China discovers bird-related dragon dinosaur

World Today

Zhao Chuang’s painting of Zhenyuanlong shows how strange this feathered beast may have looked

A limestone of a dragon dinosaur was found in China’s Liaoning province. Scientists believed the dinosaur was an ancestor of the velociraptor, one that they say was on the border of becoming a bird.

Scientists are able to study this fossil today thanks to an ancient volcanic eruption in northeast China, when the 6 foot (2 meter) long creature was ensconced in limestone, almost without damage.
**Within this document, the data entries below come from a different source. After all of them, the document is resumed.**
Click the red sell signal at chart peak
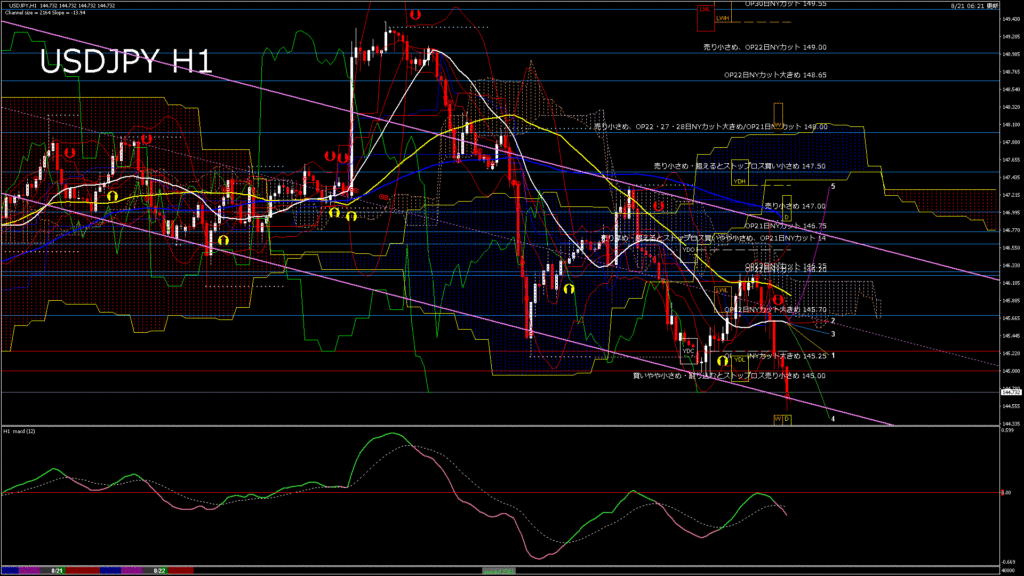This screenshot has height=576, width=1024. pos(414,17)
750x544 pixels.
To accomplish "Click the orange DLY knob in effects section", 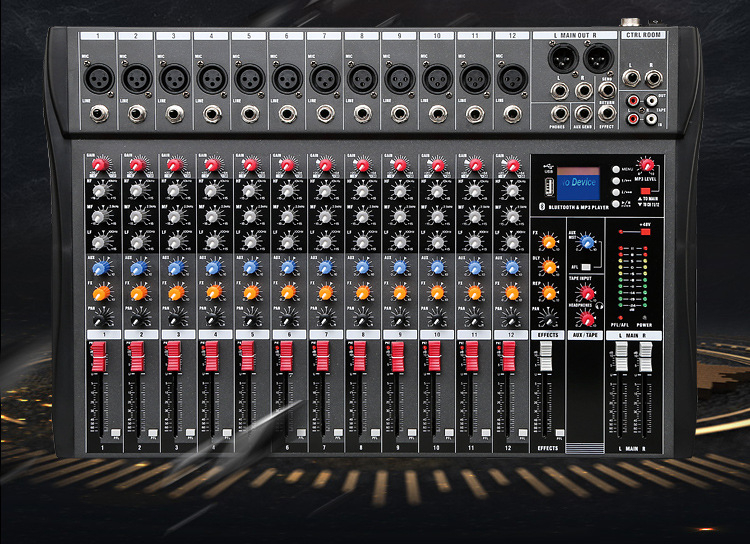I will click(x=548, y=268).
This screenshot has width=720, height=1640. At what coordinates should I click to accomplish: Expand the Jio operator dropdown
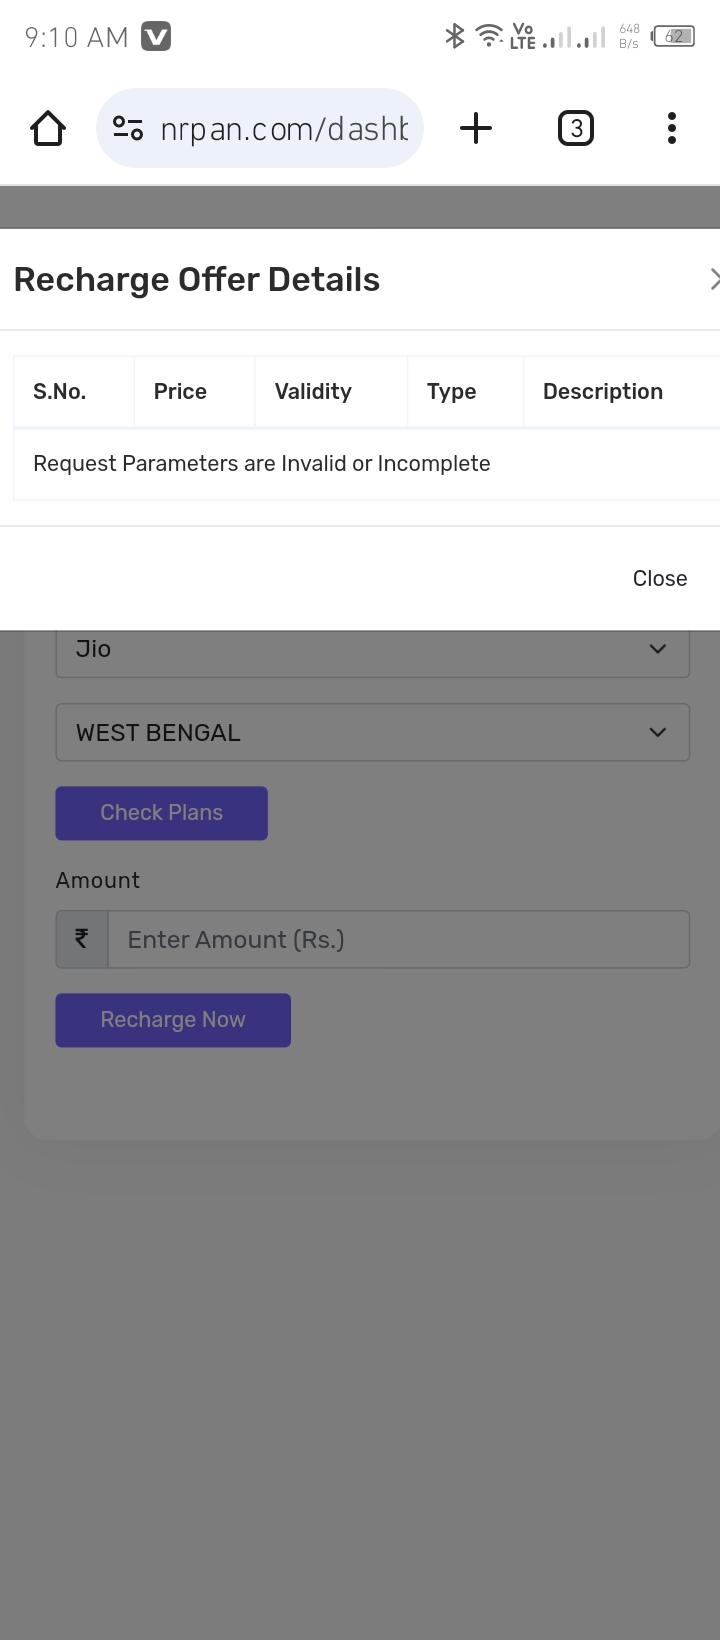tap(372, 649)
The 125-million year-old fossil suggests many other dinosaurs, including velociraptors, would have looked like “big, fluffy killer birds,” but it is unlikely that it could fly, according to Steve Brusatte from the University of Edinburgh.
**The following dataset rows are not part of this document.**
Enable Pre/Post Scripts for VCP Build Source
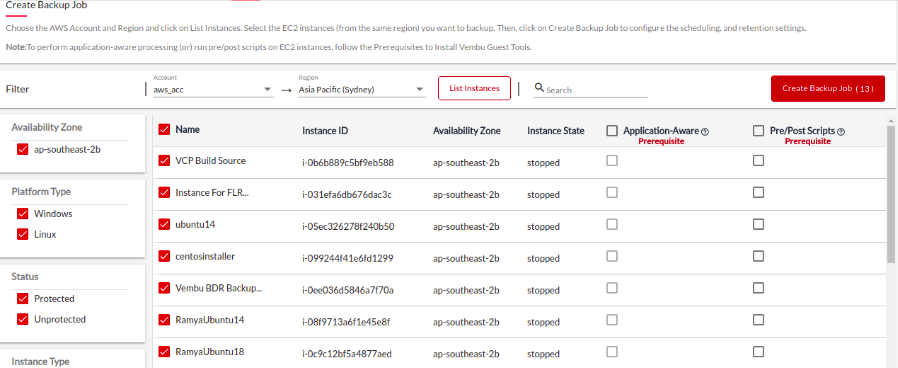Image resolution: width=898 pixels, height=368 pixels. (x=758, y=161)
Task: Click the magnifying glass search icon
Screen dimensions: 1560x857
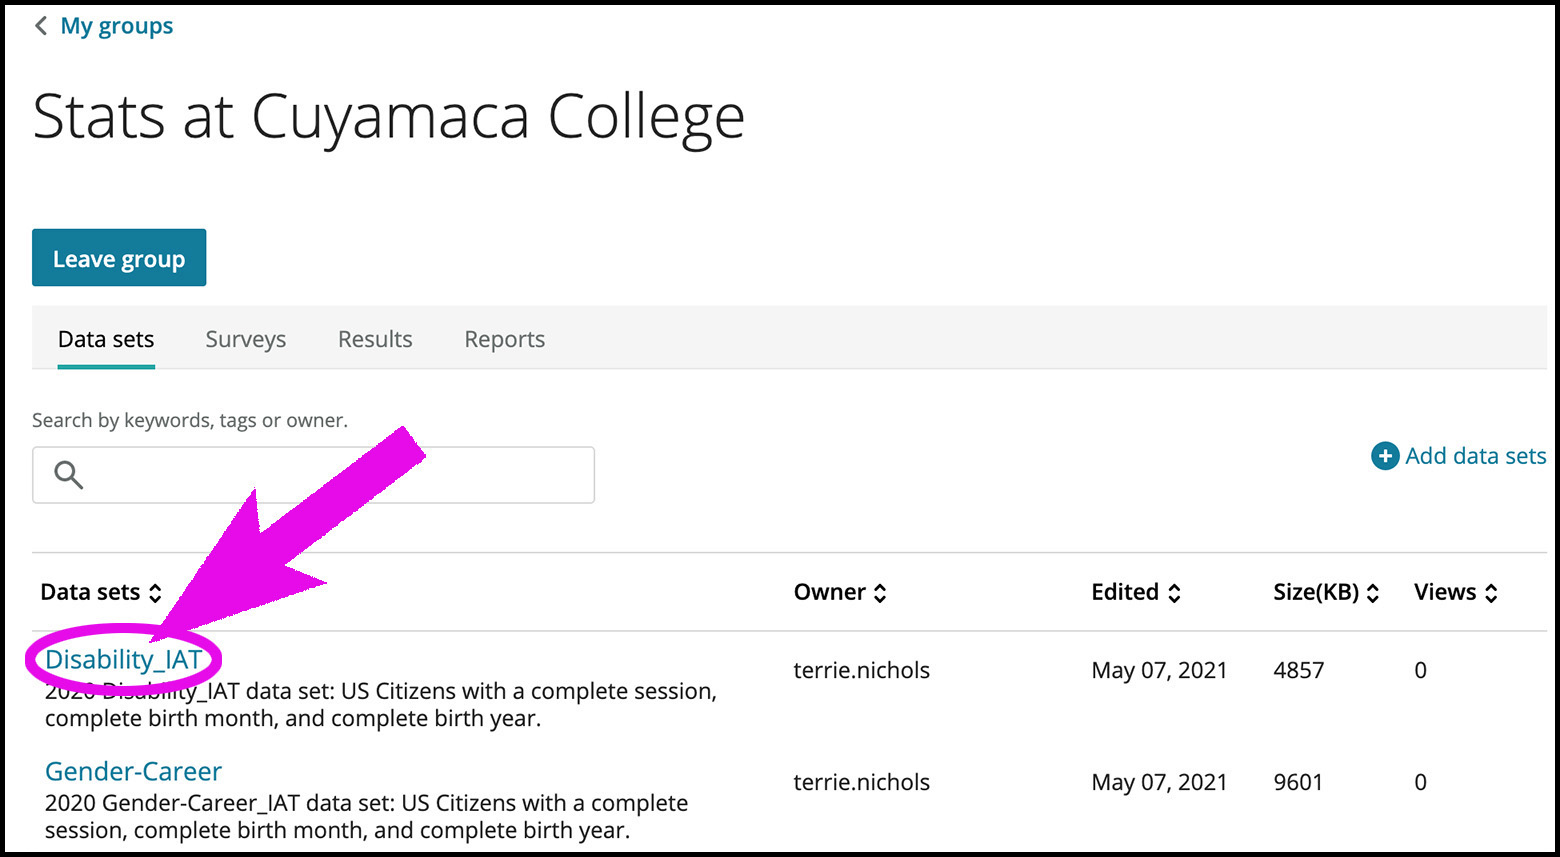Action: [x=68, y=474]
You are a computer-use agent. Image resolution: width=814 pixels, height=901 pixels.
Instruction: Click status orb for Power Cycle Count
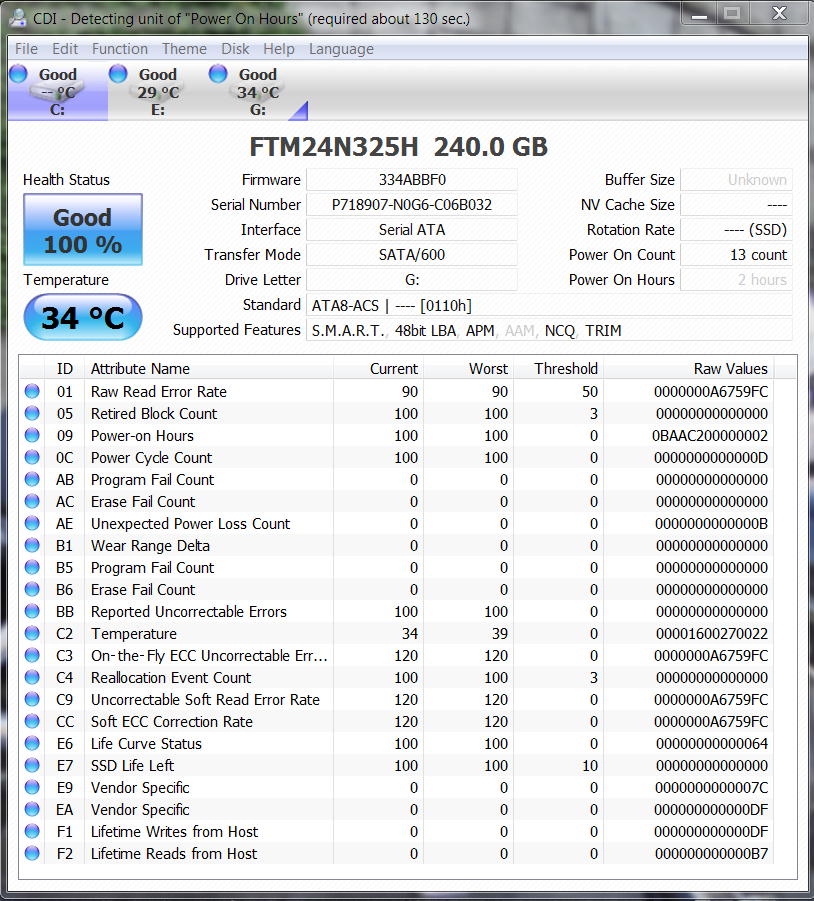click(33, 458)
The dinosaur has been named Zhenyuanlong (pronounced Jin-yuen-long), meaning “Zhenyuan’s dragon” – in honour of the man, Zhenyuan, who procured the fossil for the museum in Jinzhou, allowing it to be studied.
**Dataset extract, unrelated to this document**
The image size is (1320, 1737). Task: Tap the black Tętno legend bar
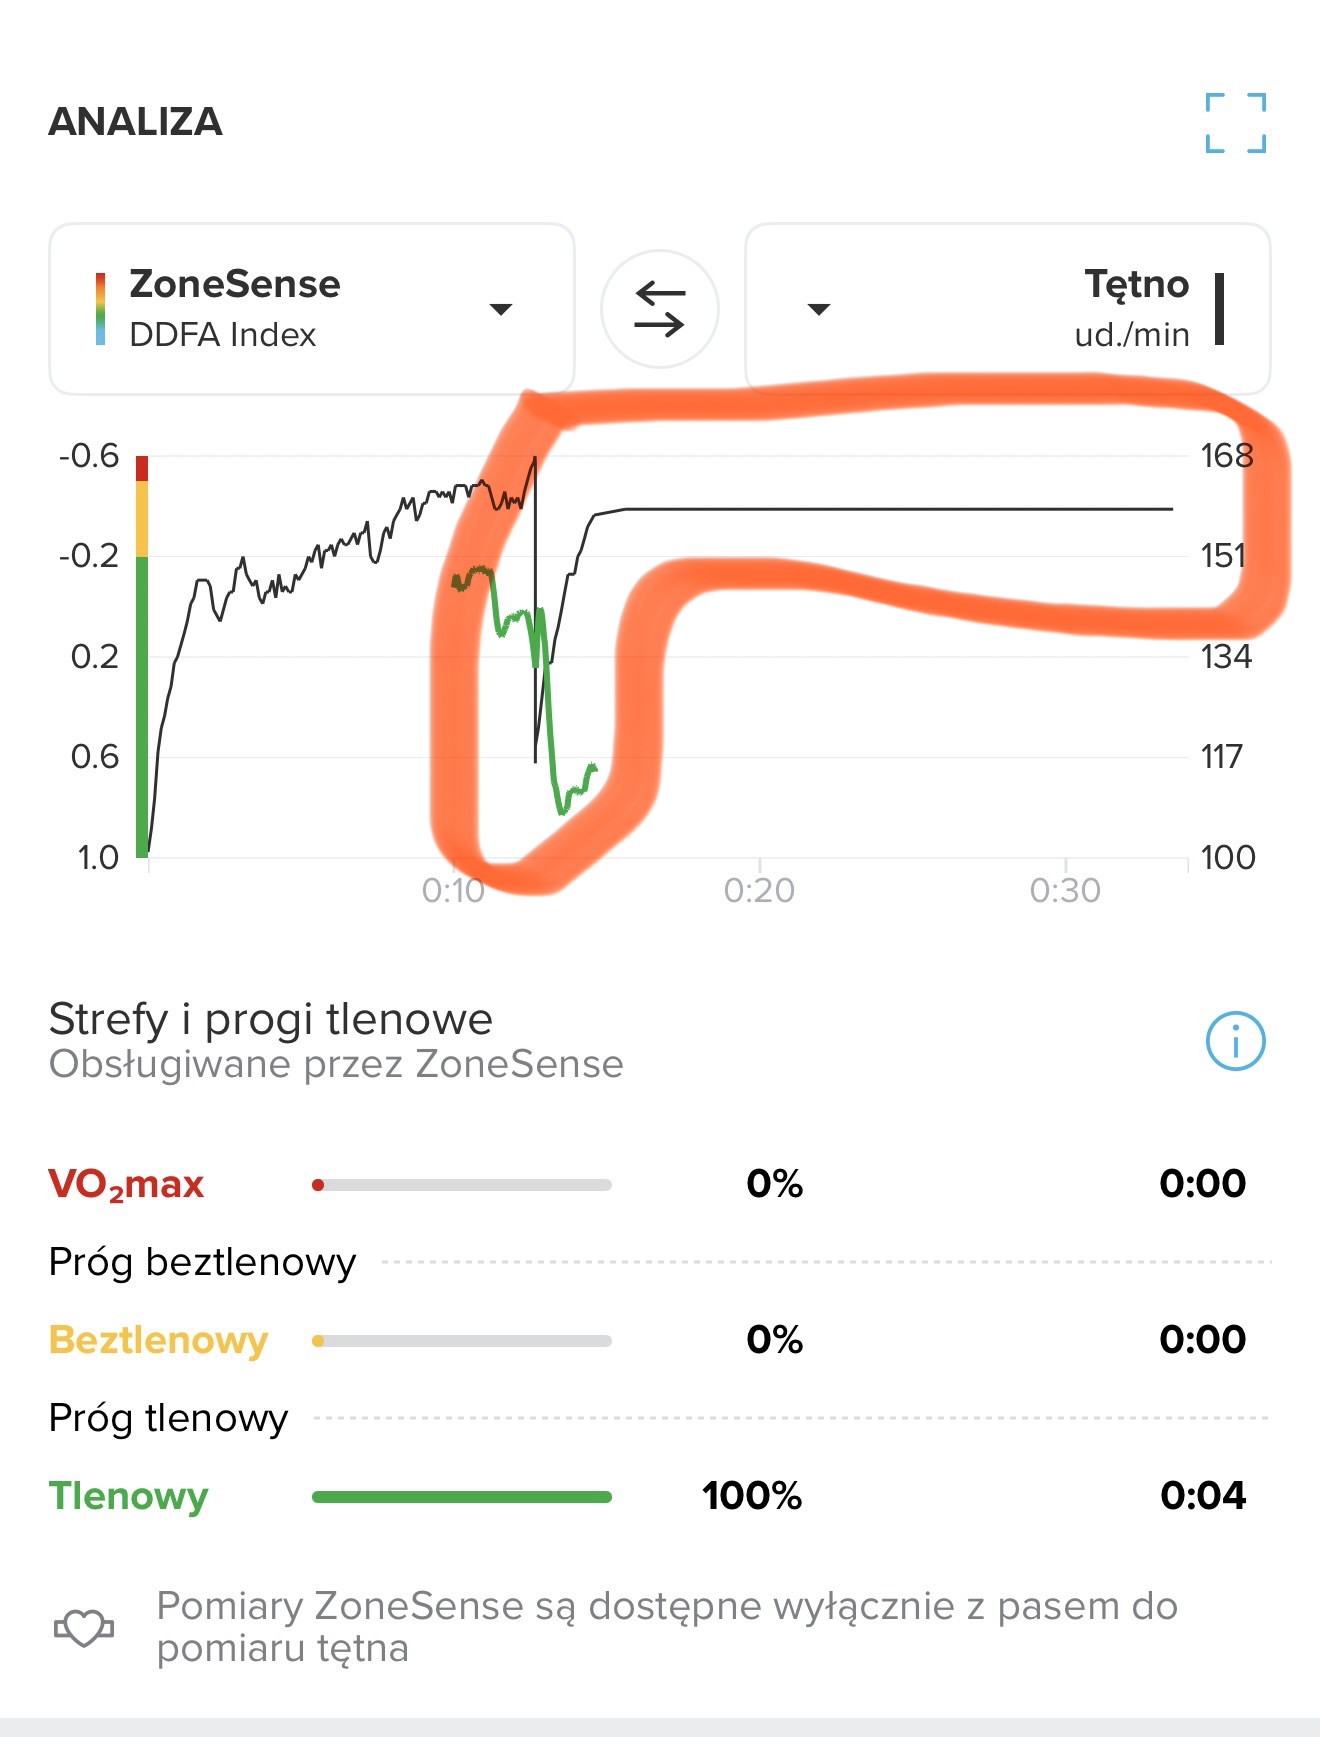pos(1219,309)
Researchers Brusatte and Lv Junchang from the Chinese Academy of Geological Sciences published an article about the new discovery in the journal Scientific Reports.

Zhenyuanlong belongs to the dromaeosaurus family, which is believed to be closely related to birds. The dinosaur was the second kind of dromaeosaurus found with short front legs, and the first kind with feathers on its legs and tail. In the dromaeosaurus family, the Tianyudao dinosaur is similar in size as Zhenyuanlong, but no feathers were found in those fossils.